Haiti mission is like pulling teeth, but worth it for Orland Hills teen
BY CHERYL DANGEL BARTOLINI Correspondent March 15, 2013 3:54PM
Anne Kotterer at Sandburg High School in Orland Park, IL, on Friday, February 8, 2013. She went on a medical mission trip in October to Haiti where she assisted doctors and dentists, often seeing 300 patients a day. | Matt Marton~Sun-Times Media
Updated: April 19, 2013 6:01AM
Many high school students travel each year to faraway destinations on mission trips to help the impoverished.
They build homes, work in orphanages and distribute necessities to those who don’t possess what here would be the basics of everyday life.
But when Annie Kotterer, a senior at Sandburg High School in Orland Park, recently traveled to Haiti on a medical mission trip to assist doctors and dentists, she found herself doing something she didn’t expect.
Kotterer, 17, visited Haiti in the fall as part of a trip sponsored by SMI Haiti Ministries, based in Martinsville, Ind.
A typical day consisted of trekking through the mountains on foot for about three hours to reach the clinic in a remote spot where residents rarely get medical attention.
“The Haitians who live in the mountains go up and down the mountain every day. It was good to see how they live and how they get around, which is mainly on foot,” Kotterer said.
On her first day, she assisted doctors and nurses. She loaded syringes, cleaned instruments and distributed ibuprofen and antibiotics as needed.
“On the second day, they said, ‘Pull this tooth.’ It was really hard at first,” Kotterer said. “There’s a lot of twisting and turning and pulling, but you want to be soft about it and not hurt them more than they are hurting. It was scary.”
Kotterer and her group would see about 300 patients a day, she said. They would work from 6 a.m. until 6 p.m. seeing patients lined up to be looked at in five chairs.
Kotterer’s aunt, Donna Stealy, of Culver, Ind., had encouraged her to take the trip.
“My aunt told me the Haitians really needed help and that it would be a great experience. It would change how I viewed things,” Kotterer said.
It did. When Kotterer returned home to Orland Hills, her bags were lighter than when she left.
“I took everything I didn’t need out of my life. I left all of my clothes and the three pairs of shoes I brought there, along with bug spray, shampoo and flashlights because they don’t have electricity there,” she said. “I got rid of things I didn’t need, and now I don’t take anything for granted. They have nothing there and we have everything here. We eat every day, and there they don’t have shoes.”
This realization made Kotterer value her life, her family and all she has even more.
“My parents (Sharon and Ray Kotterer) always do everything for me and they work hard to give me what I have,” she said. “They push me and help me figure things out for myself and they taught me how to do everything. They keep me on track and won’t let me make bad decisions.”
From home, she helps the Haitians in long-distance ways. She and her mother sponsor a Haitian child for $20 a month.

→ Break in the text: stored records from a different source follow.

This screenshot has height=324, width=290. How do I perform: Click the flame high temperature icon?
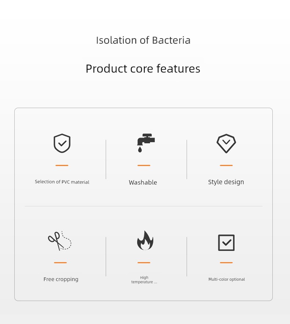pyautogui.click(x=145, y=240)
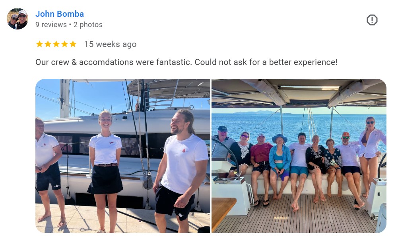Open John Bomba's profile picture

click(x=17, y=19)
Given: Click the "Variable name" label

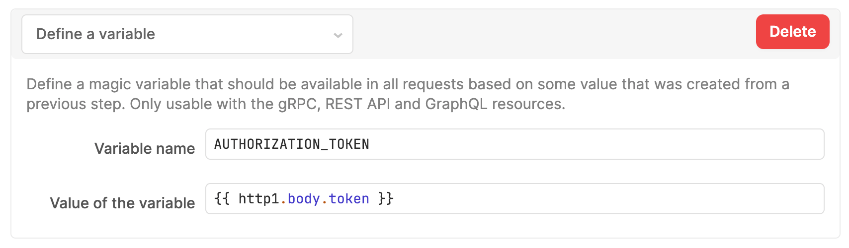Looking at the screenshot, I should [145, 148].
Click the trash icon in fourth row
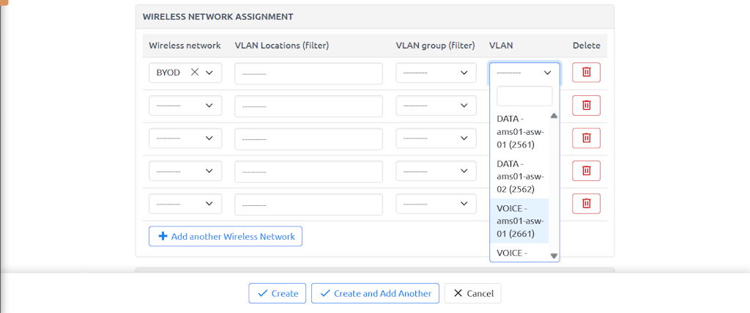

“That gives them all their school supplies, uniform, shoes, a backpack and a daily meal, which is their only meal during the day, consisting of rice and beans,” she said.

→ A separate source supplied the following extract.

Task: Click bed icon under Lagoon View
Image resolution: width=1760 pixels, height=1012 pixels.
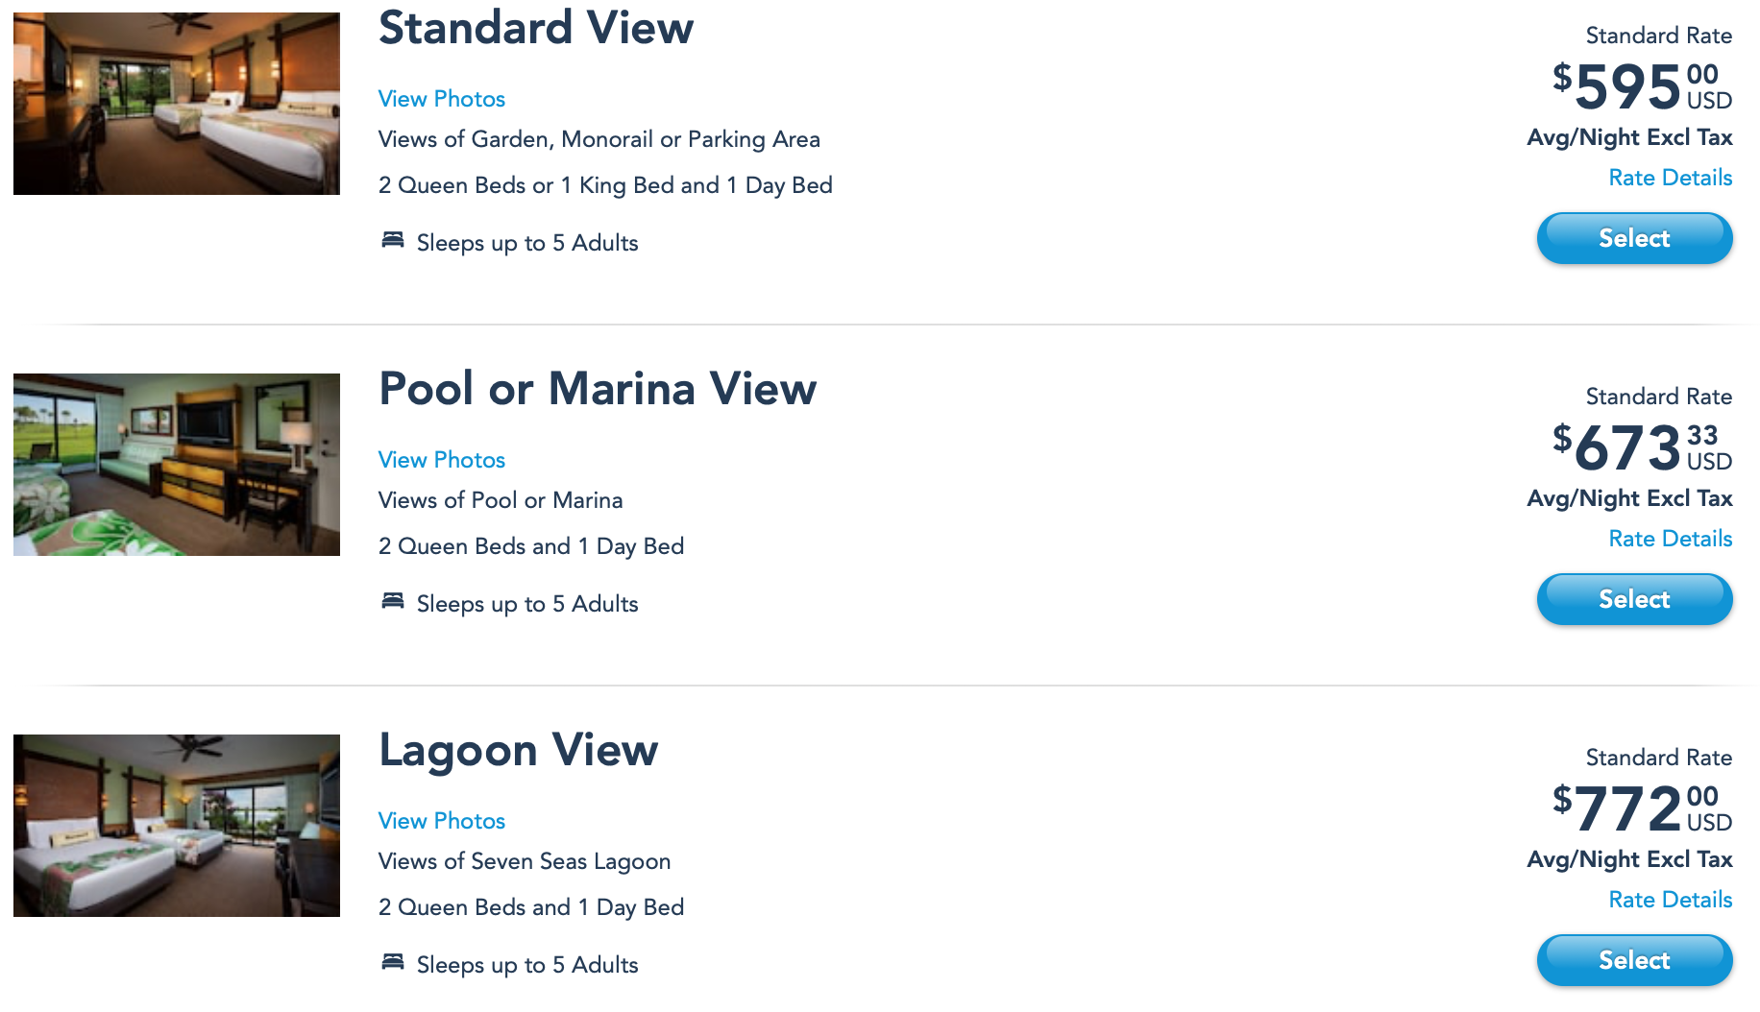Action: tap(392, 962)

The trip was a good learning experience for Kotterer in many ways. She chose a medical mission trip because she would like to go to medical school if the opportunity arises. In the meantime, she’s planning on a career as an athletic trainer.

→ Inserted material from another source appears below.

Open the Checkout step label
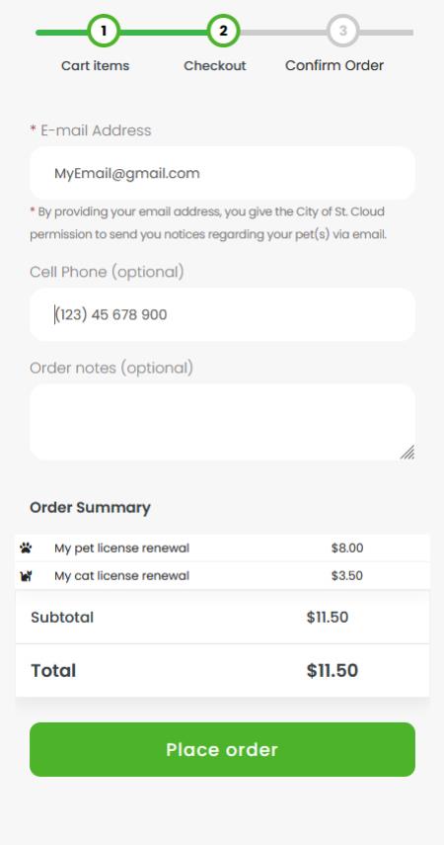This screenshot has width=444, height=845. 215,66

For the past four years, she’s been in the athletic trainer program at Sandburg. She also has participated in the school’s emergency medical technician program, and will be a licensed EMT if she passes her national exam in May.
She plans to get into Purdue University’s pre-athletic training program next school year. Longer-term goals include earning her master’s degree in athletic training and then going into physical therapy.
“I’d like to be an athletic trainer for the Chicago Blackhawks,” she said. “I want to do something I love. I want to get everything I can out of life.”